Tool changing is fully automated in machining centers, from removal until the insertion of the new tool in the spindle, and takes less than a second. To achieve maximum system effectiveness, this process must function with ultimate reliability. The error-free functioning of the smallest inductive sensors plays a major role in ensuring this. For the machining center to function error-free, the machine control requires the following key information regarding the status of the collet chuck: open and no tool clasped, closed and no tool clasped, or closed and tool clasped. The answer to this challenge are inductive sensors. The task can be handled using either one measurement sensor or three switching inductive sensors.
In drive and clamping solutions, the sensor technology is integrated in the motor spindle. Given this confined space, the sensors must therefore be as small as possible, yet very powerful – characteristics found in the sensors from Swiss manufacturer Baumer offers the market’s largest portfolio of miniature and sub-miniature inductive sensors with micrometer measuring accuracy.
One example is the inductive proximity sensor IFRM 03 with a diameter of only 3 mm. It is available in various lengths starting at a mere 12 mm. Yet its miniature housing contains the complete evaluation electronics that are responsible for the high-repeatability switching points as well as the precise analog measurement values. In addition, these industrial-grade sensors are robust, EMC-stable, and comply with the protection class IP 67. The sensors remain unaffected by heat, oily environments, and vibrations that normally occur in tooling machines. This is where the decades of experience of Baumer in miniature sensor technology come to play.
Measuring Instead Of Switching
Rather than detecting the three positions of the drawbar with switching sensors, an analog inductive distance sensor offers an alternative solution. It requires a steep angle taper on the drawbar rather than a retainer. With a steep angle taper connected to the drawbar, it is possible for the measuring sensor to detect the position of the drawbar and thus recognize the state of the collet chuck. The distances or the respective clamping values that are evaluated by the control can be allocated to the three positions of the bar.

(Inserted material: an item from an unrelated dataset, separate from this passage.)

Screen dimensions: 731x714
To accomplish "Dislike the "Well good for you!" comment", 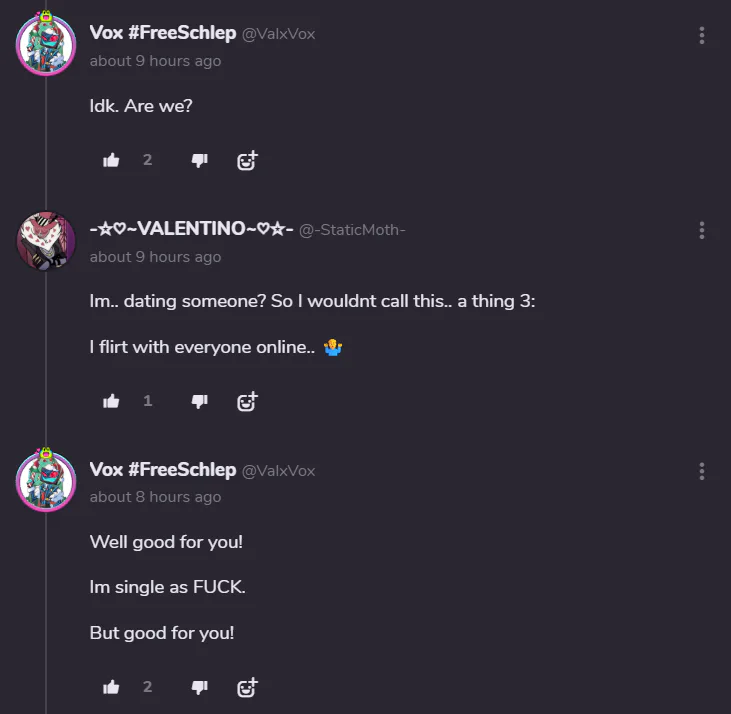I will 200,687.
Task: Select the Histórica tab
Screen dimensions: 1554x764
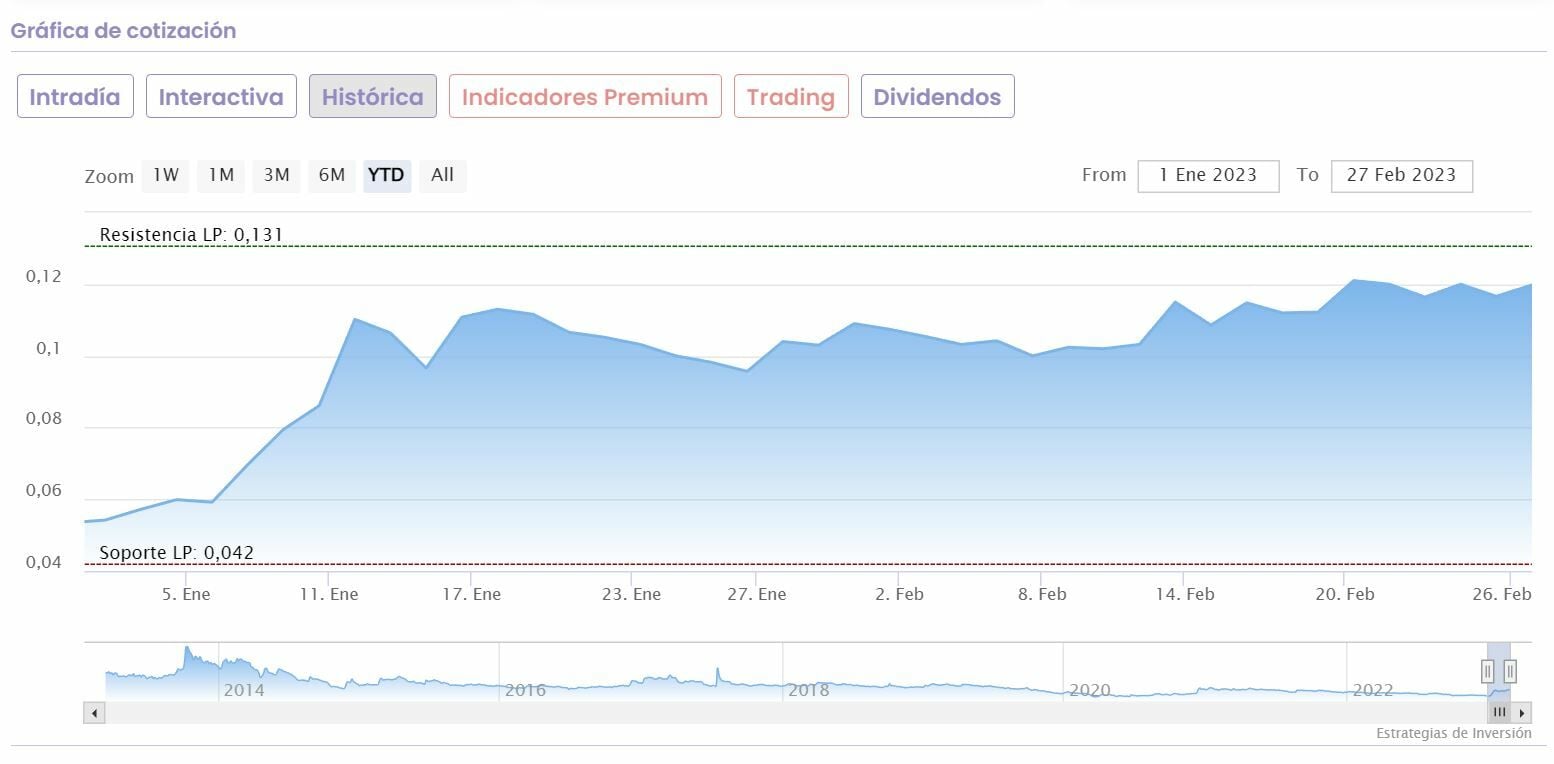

The use of a measurement sensor offers a number of advantages – on the one hand, the sensor requires less space than three individual switching sensors and also less mounting effort. On the other hand, the sensor constantly monitors the state of the tool clamp. This makes it possible, for example, to detect when the tool becomes loose or is not clasped centrally. This may happen if chips fall between the spindle and the tool. It can result in damage to the tool or quality problems of the machined part.
The precise sensors from Baumer optimize the repeatability of the tool clamping minimizing a potential lack of concentric runout of the used tool or detects it early on. A measuring sensor improves the reliability of the clamping system while ensuring both the quality of the processing as well as system availability, which is reflected in increased overall system effectiveness. This requires micrometer precision of the sensor, a detection range that is as large as possible, and a limited temperature drift. In this regard, AlphaProx, the smallest inductive distance sensors from Baumer, offering the highest performance on the market. The reliable measured values and high precision ensure users a maximum reproducibility for tool tensioning. Baumer has also introduced one of the smallest distance measurement inductive sensors on the market – the inductive analog sensor IF08. This product series has a box-shaped housing measuring 16 x 8 x 4.7 mm while containing the entire evaluation electronics and a drilled hole for flexible mounting even in confined mounting spaces. Its measuring distance is 2 mm with an output signal of 0 – 10 VDC.